Friday, July 4, 2014

Ode to Kirihito by Osamu Tezuka

I haven't read everything by Tezuka, but I intend to. It took me about a year to find volume 1 and 2 of this story. In the end I found it at the Silver Snail in Toronto. I had tried multiple times to order it online, only to have my money refunded each time and told that there was a mistake and the books are not available for order. Out of all of Tezuka's work, I felt like this was somehow written especially for me. I think I was pretty bang on.

The story begins with a few doctors researching a cure for a mysterious disease known as monmow. This crippling affliction begins with severe headaches, then fever, while slowly transforming the victims body into that which resembles a dog or badger. It is important to remember that this story was first serialized in 1970 and therefore the story takes place in the era it is written. This story is so moving as it deals with the discrimination both real between races on our planet to this day, and discrimination which happens to those who suffer illness. It compounds all this with the obvious about loving a person for who they are and not what they happen to look like.

The story follows Dr. Kirihito who contracts the disease in his attempt to find a cure and the medical professionals who sabotage his career and his life. The story is very critical of Japan's medical facilities at the time, depicting corruption among professional peers in the medical community. In addition, he exposes altered and unsubstantiated claims regarding the nature of the monmow disease which although fictitious, is an obvious metaphor for other illness. Tezuka tells us how one man twists the fact to further his own career while endangering the lives of many.
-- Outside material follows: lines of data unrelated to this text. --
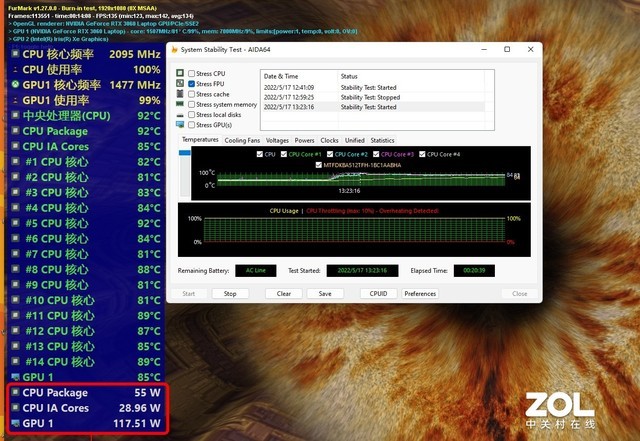Open the Statistics tab
The image size is (640, 441).
(382, 141)
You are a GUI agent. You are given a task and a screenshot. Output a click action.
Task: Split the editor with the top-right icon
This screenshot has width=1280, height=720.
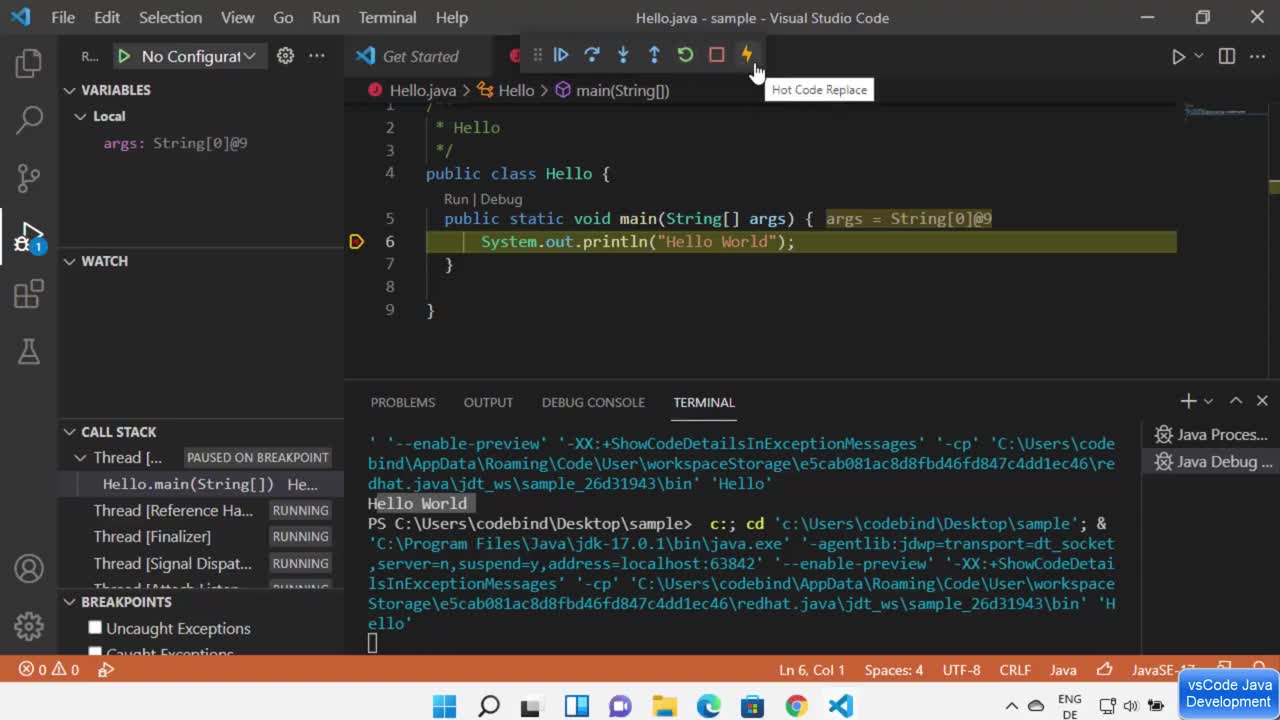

Although this criticism exists between the lines, many of the characters are simply human and not completely good or evil. It causes many issues for the reader. For instance, regarding the scene where one of the doctors rapes Kirihito's fiance. It was common in Japan (and many other places around the world) that women who suffered rape attempt to keep it a secret for fear of accusation. Women were often faulted (like still today) for the actions of their aggressors. Not to mention women are viewed as a desecrated tomb after a rape. How horrific is that? However, Tezuka goes on to paint the doctor who had committed the heinous crime in a more positive light. He is depicted as remorseful and attempts to rectify his actions to the woman. This part sort of turns my stomach and makes me feel uneasy until later assaults another women, this time a patient of his. This just made me sick yet at the same time it accurately depicts the cycle of violence and abuse so I have to admire Tezuka's work. His ability to evoke such a strong reaction makes him a truly amazing writer.

It should be noted that Ode to Kirihito was written before Tezuka's famous medical series Black Jack. It differs greatly in that it is one intact story while Black Jack is a traditional serial with a "medical emergency of the week" structure. I could write an essay about this one but I'll stop here. Just go read the damn book.